Nothing in Zimmerman’s background suggests that he was a “racist”—in fact the evidence suggest the opposite. But this suggestion was simply intolerable for those wishing to define this case as “evidence” of a country still in the clutches of racism. It is, to an extent, but was this the case to “prove” it?

One needn’t agree with the verdict in order to understand that stripping Zimmerman of his Hispanic identity and making him an honorary member of the white supremacist conspiracy against minorities has been an integral element in the process by which he has been demonized and the case has been inflated into the new paradigm of American racism. Those who only concentrated on the facts of the case rather than the politicized agitation that accompanied it—a group that includes the jurors that acquitted Zimmerman—found it to be a complex and confusing incident that told us little, if anything, about racism in America. But eliminating the defendant’s background makes it easier to think of it as a morality play about racism.

The Latino “advocacy” press and organizations—more out of cowardice than a desire to see “justice” done—completely missed the chance to start a discussion about what it was about Zimmerman in reality which enraged both whites and blacks in such a visceral way, instead joining them in the demonization process with total contempt for due process: 

Perhaps it’s understandable that Hispanic journalists wouldn’t want to risk upsetting their liberal colleagues by disrupting this rhetorical formulation by pointing out Zimmerman’s background or even raising questions about assumptions about race.
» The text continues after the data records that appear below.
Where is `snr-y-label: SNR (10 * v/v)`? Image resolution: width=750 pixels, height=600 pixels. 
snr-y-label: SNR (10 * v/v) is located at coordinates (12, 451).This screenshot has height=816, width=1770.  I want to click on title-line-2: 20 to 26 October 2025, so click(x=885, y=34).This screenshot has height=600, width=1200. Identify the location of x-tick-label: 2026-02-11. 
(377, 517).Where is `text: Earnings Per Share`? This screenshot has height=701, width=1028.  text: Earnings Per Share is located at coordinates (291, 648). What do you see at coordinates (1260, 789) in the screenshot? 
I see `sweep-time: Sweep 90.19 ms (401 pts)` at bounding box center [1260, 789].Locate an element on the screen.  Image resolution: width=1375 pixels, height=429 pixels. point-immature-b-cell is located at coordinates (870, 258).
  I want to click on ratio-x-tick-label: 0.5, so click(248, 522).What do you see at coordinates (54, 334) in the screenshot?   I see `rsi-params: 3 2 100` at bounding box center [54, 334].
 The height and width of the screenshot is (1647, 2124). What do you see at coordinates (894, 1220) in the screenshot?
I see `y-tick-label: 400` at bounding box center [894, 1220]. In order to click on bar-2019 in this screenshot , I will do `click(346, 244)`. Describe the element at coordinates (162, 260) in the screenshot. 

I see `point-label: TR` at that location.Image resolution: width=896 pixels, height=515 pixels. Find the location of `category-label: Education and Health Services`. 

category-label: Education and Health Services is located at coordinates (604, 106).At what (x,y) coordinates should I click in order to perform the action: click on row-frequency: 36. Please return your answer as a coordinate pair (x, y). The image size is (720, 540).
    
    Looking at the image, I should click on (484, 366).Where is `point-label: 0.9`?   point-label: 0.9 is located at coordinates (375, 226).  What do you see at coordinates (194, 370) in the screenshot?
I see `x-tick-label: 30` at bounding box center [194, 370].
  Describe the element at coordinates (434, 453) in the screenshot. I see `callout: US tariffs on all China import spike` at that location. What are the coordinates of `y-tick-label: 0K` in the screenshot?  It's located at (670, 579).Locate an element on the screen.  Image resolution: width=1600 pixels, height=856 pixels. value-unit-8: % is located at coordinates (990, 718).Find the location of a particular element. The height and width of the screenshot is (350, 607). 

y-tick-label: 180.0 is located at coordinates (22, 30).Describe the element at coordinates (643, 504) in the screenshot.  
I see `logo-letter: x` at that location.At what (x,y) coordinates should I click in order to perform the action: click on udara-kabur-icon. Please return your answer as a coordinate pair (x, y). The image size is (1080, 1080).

But their failure to do so is playing a part in perpetuating a distorted discussion that has done more to obscure the truth about race in America than to shed light on it.

Steele, meanwhile, chastised the civil-rights leadership for using “its greatly depleted moral authority to support Trayvon Martin…This young man was, after all, no Rosa Parks—a figure of indisputable human dignity set upon by the rank evil of white supremacy. Trayvon threw the first punch and then continued pummeling the much smaller Zimmerman. Yes, Trayvon was a kid, but he was also something of a menace. The larger tragedy is that his death will come to very little. There was no important principle or coherent protest implied in that first nose-breaking punch. It was just dumb bravado, a tough-guy punch…There are vast career opportunities, money and political power to be gleaned from the specter of Mr. Zimmerman as a racial profiler/murderer; but there is only hard and selfless work to be done in tackling an illegitimacy rate that threatens to consign blacks to something like permanent inferiority. If there is anything good to be drawn from the Zimmerman/Martin tragedy, it is only the further revelation of the corruption and irrelevance of today's civil-rights leadership.”

And so it goes. Zimmerman isn’t the “problem,” and never was. The killing of Trayvon Martin did deserve to be a matter of discussion—only not the “discussion” that the media has been having with itself. And don't bring "God" into this. Outside the fact that Martin was killed, virtually everything said about him by his partisans have been one lie after another. Martin was not going to "heaven" before he was shot, and death hasn't made him a saint; "God" knows what was in his "heart" as he was beating Zimmerman.